Donne e sviluppo, cos’è che non va

di Pia Locatelli


L’ultimo rapporto sull’occupazione dell’OCSE, l’organizzazione che riunisce una trentina di Paesi che si riconoscono nella democrazia e nell’economia di mercato, ancora una volta mette in evidenza l’anomalia italiana tra Paesi che per molti altri aspetti sono molto simili all’Italia: siamo fanalino di coda per tasso di occupazione femminile, meno di una donna su due in età da lavoro è occupata, e solo la Turchia fa peggio di noi. Questa anomalia ne trascina con sé molte altre, delle quali è insieme causa ed effetto: sono tutti troppo bassi il tasso di fertilità, gli investimenti a favore delle famiglie, le presenze femminili nelle istituzioni, le leadership femminili praticamente in tutti i settori.
Sono sotto gli occhi di tutti gli ostacoli che impediscono al nostro di diventare un Paese normale, in primis gli scarsi servizi che rendono difficile conciliare i tempi per il lavoro e i tempi per la famiglia. Purtroppo manca in Italia la consapevolezza che lo spreco di risorse rappresentate dalle donne è una delle cause fondamentali della scarsa crescita e competitività del nostro Paese.

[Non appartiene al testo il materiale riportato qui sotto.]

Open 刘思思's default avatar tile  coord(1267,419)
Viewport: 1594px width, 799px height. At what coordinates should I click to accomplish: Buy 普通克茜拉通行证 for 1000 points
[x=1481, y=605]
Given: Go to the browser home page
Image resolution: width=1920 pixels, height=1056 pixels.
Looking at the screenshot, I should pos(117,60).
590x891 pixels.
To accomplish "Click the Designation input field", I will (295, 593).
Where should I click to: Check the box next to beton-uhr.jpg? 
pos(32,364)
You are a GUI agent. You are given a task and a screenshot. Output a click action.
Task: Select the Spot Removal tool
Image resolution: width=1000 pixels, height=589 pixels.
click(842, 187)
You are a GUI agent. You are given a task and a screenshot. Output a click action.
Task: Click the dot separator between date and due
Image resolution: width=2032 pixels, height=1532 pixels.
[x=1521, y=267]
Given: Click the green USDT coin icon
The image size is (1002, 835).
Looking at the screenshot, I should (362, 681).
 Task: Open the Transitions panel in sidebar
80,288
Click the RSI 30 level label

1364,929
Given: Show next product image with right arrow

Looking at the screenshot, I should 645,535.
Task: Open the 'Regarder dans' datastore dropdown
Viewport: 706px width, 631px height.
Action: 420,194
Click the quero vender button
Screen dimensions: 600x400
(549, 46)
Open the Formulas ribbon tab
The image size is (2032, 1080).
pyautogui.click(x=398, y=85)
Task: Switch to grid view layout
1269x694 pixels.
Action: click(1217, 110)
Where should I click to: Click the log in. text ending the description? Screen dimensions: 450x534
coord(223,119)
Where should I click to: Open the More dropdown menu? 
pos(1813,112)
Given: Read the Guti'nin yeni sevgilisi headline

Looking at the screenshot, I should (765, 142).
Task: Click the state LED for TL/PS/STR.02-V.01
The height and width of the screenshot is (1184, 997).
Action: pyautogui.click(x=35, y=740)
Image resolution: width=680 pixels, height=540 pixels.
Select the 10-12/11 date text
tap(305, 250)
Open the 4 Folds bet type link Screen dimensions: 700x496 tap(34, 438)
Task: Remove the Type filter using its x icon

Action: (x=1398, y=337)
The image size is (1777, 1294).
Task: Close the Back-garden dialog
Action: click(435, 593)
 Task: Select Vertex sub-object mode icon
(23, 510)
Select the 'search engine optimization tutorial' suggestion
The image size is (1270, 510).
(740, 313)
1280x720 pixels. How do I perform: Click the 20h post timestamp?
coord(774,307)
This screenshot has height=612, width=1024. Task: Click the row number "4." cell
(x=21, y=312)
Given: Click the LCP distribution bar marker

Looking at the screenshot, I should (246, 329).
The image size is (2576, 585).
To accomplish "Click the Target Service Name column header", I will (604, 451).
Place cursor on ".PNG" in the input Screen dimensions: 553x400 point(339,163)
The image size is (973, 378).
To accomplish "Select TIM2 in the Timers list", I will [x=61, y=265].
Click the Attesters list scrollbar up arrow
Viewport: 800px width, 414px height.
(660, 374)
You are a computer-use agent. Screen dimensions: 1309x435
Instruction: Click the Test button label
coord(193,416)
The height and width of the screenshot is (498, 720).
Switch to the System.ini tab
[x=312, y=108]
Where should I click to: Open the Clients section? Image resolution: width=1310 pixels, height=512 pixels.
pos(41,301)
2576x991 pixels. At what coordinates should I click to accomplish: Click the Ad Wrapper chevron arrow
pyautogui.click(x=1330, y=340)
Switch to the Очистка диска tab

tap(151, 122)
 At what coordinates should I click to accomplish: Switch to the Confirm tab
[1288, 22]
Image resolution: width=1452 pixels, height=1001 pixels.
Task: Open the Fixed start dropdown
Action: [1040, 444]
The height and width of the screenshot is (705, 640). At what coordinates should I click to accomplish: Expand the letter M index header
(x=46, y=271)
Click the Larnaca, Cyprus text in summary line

Non lo si capisce, o meglio non lo si vuol capire, perché non bisogna essere dei maghi dell’economia per capire che la produttività di un Paese, oltre che dall’uso degli impianti, è determinata principalmente dal numero delle ore lavorate e quindi dal numero di persone, uomini e donne, che lavorano.
Dietro queste semplici verità stanno problemi di cultura e di stereotipi culturali, di politiche coerenti, ed insieme una buona dose di misoginia.
D’altronde cosa possiamo aspettarci da un Paese in cui il Primo Ministro si serve di escort per affermare la sua presunta virilità ed il Ministro degli Esteri definisce “incapaci di capire gli interessi italiani” coloro che reagiscono alle sceneggiate del dittatore libico che si procura a pagamento finte scolare per le sue finte lezioni di Islam? Siamo sicuri che tutto questo sia normale? Che tutto questo non danneggi un Paese, il nostro Paese?
Consentitemi una nota non in tema ma di estrema importanza: Sostengo con convinzione l’iniziativa del nostro partito degli adesivi con l’effige di Sakineh e l’invito a sottoscrivere l’appello per la sua salvezza. Sono contenta di questo e della mobilitazione che si sta realizzando in diversi Paesi. Le numerose iniziative per tentare di salvare questa coraggiosa donna iraniana, vittima di un regime e di una legislazione che non tengono in nessun conto i diritti umani, sono tutte da sostenere. Qui non devono esserci distinguo.
Sono quindi d’accordo anche con la proposta del ministro Frattini che si dichiara disponibile ad incontrare il suo collega degli Esteri iraniano, Manouchehr Mottaki, per “favorire insieme, nel comune interesse, una positiva soluzione a favore delle vita di Sakineh”. Ma perché Frattini, che ha così buoni rapporti con Gheddafi, non gli ha chiesto cosa ne pensasse? Nella sua lezione a pagamento sull’Islam, il dittatore libico ha dichiarato che le donne musulmane sono più libere di quelle cristiane. Se davvero Frattini intende agire per salvare Sakineh, chieda un aiuto a Geddafi.
Sono passati solo pochi giorni dalla sua dichiarazione sulla libertà delle donne islamiche, non può essersene dimenticato.